▶ _DATA FOR REVIEW_:
* * *

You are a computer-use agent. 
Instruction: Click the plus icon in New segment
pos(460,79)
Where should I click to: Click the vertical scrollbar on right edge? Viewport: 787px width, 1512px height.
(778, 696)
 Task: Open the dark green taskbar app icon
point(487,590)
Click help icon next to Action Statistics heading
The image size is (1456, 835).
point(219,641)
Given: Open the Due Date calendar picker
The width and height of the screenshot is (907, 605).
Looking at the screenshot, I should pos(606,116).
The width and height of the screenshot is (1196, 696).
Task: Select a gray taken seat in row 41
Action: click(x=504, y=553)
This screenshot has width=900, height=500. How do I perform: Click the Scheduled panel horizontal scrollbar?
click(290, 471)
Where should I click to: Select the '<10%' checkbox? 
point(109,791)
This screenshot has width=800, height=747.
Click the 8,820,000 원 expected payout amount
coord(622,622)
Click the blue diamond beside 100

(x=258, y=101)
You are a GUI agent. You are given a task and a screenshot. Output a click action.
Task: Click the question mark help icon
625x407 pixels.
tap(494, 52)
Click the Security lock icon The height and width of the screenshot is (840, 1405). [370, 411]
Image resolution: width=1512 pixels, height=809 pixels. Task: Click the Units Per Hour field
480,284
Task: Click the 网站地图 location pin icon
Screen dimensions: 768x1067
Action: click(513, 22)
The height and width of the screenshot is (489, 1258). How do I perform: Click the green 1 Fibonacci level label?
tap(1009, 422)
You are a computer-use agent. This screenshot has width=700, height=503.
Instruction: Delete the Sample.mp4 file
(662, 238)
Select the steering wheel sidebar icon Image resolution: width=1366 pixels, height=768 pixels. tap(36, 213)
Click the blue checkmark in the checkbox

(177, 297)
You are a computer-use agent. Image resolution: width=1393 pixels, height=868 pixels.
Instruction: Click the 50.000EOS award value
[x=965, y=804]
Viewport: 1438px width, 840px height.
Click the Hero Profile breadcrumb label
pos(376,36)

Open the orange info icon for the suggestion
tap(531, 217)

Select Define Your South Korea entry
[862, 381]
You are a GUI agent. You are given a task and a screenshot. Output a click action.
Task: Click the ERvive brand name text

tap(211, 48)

* * *

▶ _EXERCISE INSTRUCTIONS_: Every line in the listing above that mentions "computer" should be returned.

▶ _EXERCISE RESPONSE_:
You are a computer-use agent. 
You are a computer-use agent. This screenshot has width=700, height=503.
You are a computer-use agent. Image resolution: width=1393 pixels, height=868 pixels.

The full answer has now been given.